◆ Aim
Please answer from the excerpt on the K-shaped economy: in the second quarter of 2025, what share of all spending came from the top 10% of income earners?

◆ Selected excerpt

★ ★ ★ ★

Several factors contribute to the emergence of a K-shaped economy:
Consumer spending
While consumer spending drives a significant portion of economic activity in the U.S., the bulk of this commercial engagement is now being propelled by affluent Americans. In the second quarter of 2025, the top 10% of income earners accounted for nearly half of all spending, reflecting a growing disparity in consumer behavior. Lower-income households have experienced minimal spending growth compared to their wealthier counterparts, with luxury fashion expenditures and other discretionary purchases predominantly driven by the affluent.
“Younger, less affluent households continue to face economic hurdles, while older, wealthier consumers are the primary drivers of overall spending growth,” noted Grace Zwemmer, an economist at Oxford Economics.
Record stock prices
The surge in financial markets this year, fueled by investor enthusiasm for artificial intelligence, has disproportionately benefited affluent Americans who hold substantial investments in stocks and securities. A Gallup poll revealed that a majority of stock owners come from households with incomes exceeding $100,000, with the top 1% of earners possessing nearly half of corporate securities and mutual funds.
While the bullish stock market has positively impacted individuals with investment holdings such as 401(k) accounts, the economic uplift is less pronounced for those without such assets. Lower- and middle-income individuals, grappling with rising inflation and stagnant wage growth, find it challenging to relate to the stock market boom experienced by the wealthy.
Moreover, higher-income households have witnessed stronger wage growth compared to their lower-income counterparts, further exacerbating the income disparity. The financial strain on lower-income households, stemming from inflation, debt obligations, and limited job prospects, erodes their purchasing power and exacerbates their economic challenges.
As Mark Zandi highlighted, lower-income individuals face a more challenging job market and struggle to regain employment once lost, further deepening their financial woes.

★ ★ ★ ★

◆ Recorded information
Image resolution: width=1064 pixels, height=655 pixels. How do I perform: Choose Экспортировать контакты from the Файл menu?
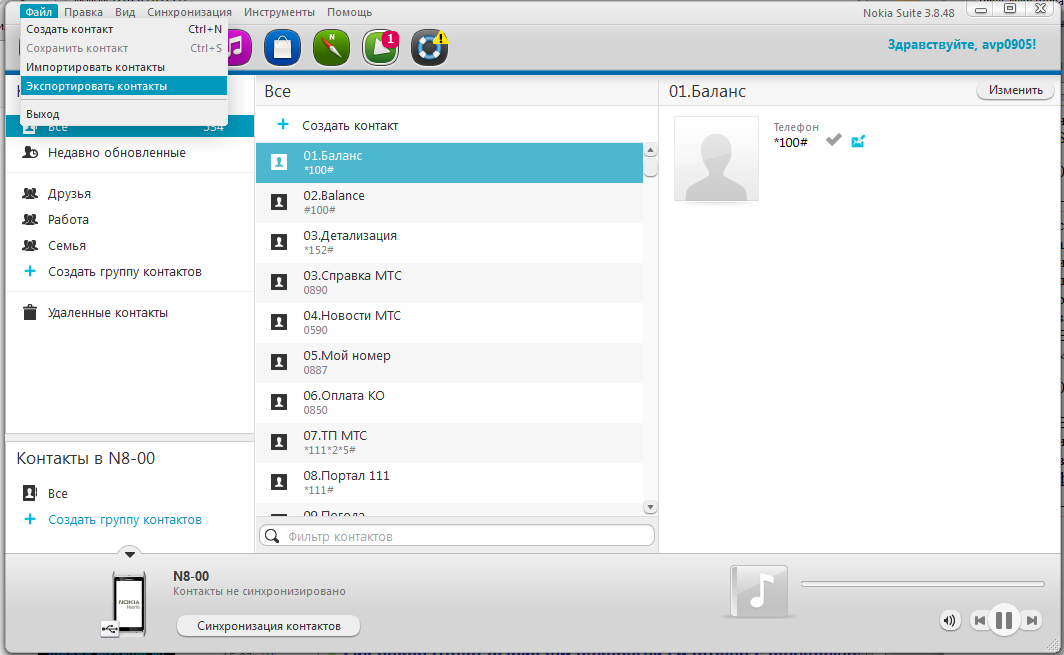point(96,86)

★ ★ ★ ★

◆ Final result
Nearly half of all spending.